Cold city. Hot market.

New construction has virtually stopped in Whitehorse, leading to a spike in house prices

A housing crunch is hitting Yukon, land of the great wide open. New construction has virtually stopped in Whitehorse, causing bidding wars in the territorial capital. The average price for a single-family home hit a record $455,000 this year—twice what it was six years ago, and on par with the price of an average home in Toronto.

The vast territory is, believe it or not, suffering a land shortage. The Yukon government has had trouble authorizing land for housing development; citizens, it seems, are fond of those wide open spaces and oppose new development. This, coupled with the fact that Canadians are migrating to Yukon in near-record numbers to take advantage of high-paying jobs in government and the mining industry, has made houses almost as sought-after as the gold southerners have come to unearth.

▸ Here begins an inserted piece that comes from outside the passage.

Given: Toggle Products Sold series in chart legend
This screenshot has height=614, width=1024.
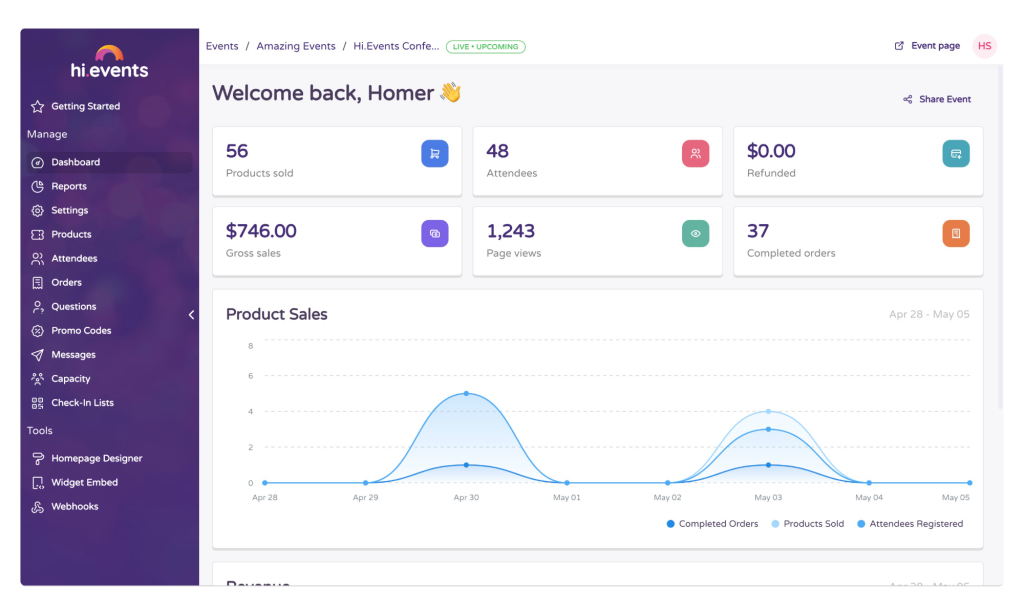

The housing problem has also affected the rental market. Vacancy is at one per cent—the lowest in years—because people who could normally afford to buy cannot find a house to purchase, and are forced to lease instead.

But change may be coming. The territorial government has managed to approve land for new development in Whitehorse, where 70 per cent of the population resides. Construction is set to begin on a new subdivision, Whistle Bend, with 3,500 new units, according to city planning and development manager Mike Gau. “We need to catch up and get ahead of it,” says Gau, “so we can get out of this artificial market.”